● What to work on
Take the entries that follow and write them out again, word for word.

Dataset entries
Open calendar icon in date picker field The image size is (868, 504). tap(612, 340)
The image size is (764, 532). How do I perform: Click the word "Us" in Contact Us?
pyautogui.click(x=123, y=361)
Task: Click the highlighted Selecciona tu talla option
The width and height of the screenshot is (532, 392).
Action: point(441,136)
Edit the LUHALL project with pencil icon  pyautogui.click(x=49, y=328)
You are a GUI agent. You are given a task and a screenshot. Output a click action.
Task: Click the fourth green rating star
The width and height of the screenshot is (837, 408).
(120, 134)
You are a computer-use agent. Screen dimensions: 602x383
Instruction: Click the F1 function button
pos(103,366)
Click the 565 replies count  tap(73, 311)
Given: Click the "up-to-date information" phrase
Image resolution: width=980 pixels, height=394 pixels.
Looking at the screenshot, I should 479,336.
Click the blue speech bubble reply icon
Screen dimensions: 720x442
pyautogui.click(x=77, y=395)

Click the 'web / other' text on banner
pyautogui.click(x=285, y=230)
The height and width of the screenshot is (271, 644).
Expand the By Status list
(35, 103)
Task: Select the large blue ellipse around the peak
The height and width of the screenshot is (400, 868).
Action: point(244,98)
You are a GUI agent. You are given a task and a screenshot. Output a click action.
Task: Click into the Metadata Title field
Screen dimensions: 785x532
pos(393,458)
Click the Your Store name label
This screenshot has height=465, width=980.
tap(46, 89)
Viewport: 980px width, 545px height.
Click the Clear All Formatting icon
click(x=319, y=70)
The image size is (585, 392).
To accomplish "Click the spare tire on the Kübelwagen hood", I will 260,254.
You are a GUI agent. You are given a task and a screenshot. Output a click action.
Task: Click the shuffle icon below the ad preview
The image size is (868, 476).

● Exercise response
Open calendar icon in date picker field The image size is (868, 504). tap(612, 340)
The image size is (764, 532). How do I perform: Click the word "Us" in Contact Us?
pyautogui.click(x=123, y=361)
Task: Click the highlighted Selecciona tu talla option
The width and height of the screenshot is (532, 392).
Action: point(441,136)
Edit the LUHALL project with pencil icon  pyautogui.click(x=49, y=328)
You are a GUI agent. You are given a task and a screenshot. Output a click action.
Task: Click the fourth green rating star
The width and height of the screenshot is (837, 408).
(120, 134)
You are a computer-use agent. Screen dimensions: 602x383
Instruction: Click the F1 function button
pos(103,366)
Click the 565 replies count  tap(73, 311)
Given: Click the "up-to-date information" phrase
Image resolution: width=980 pixels, height=394 pixels.
Looking at the screenshot, I should 479,336.
Click the blue speech bubble reply icon
Screen dimensions: 720x442
pyautogui.click(x=77, y=395)

Click the 'web / other' text on banner
pyautogui.click(x=285, y=230)
The height and width of the screenshot is (271, 644).
Expand the By Status list
(35, 103)
Task: Select the large blue ellipse around the peak
The height and width of the screenshot is (400, 868).
Action: point(244,98)
You are a GUI agent. You are given a task and a screenshot. Output a click action.
Task: Click into the Metadata Title field
Screen dimensions: 785x532
pos(393,458)
Click the Your Store name label
This screenshot has height=465, width=980.
tap(46, 89)
Viewport: 980px width, 545px height.
Click the Clear All Formatting icon
click(x=319, y=70)
The image size is (585, 392).
To accomplish "Click the spare tire on the Kübelwagen hood", I will 260,254.
You are a GUI agent. You are given a task and a screenshot. Output a click action.
Task: Click the shuffle icon below the ad preview
The image size is (868, 476).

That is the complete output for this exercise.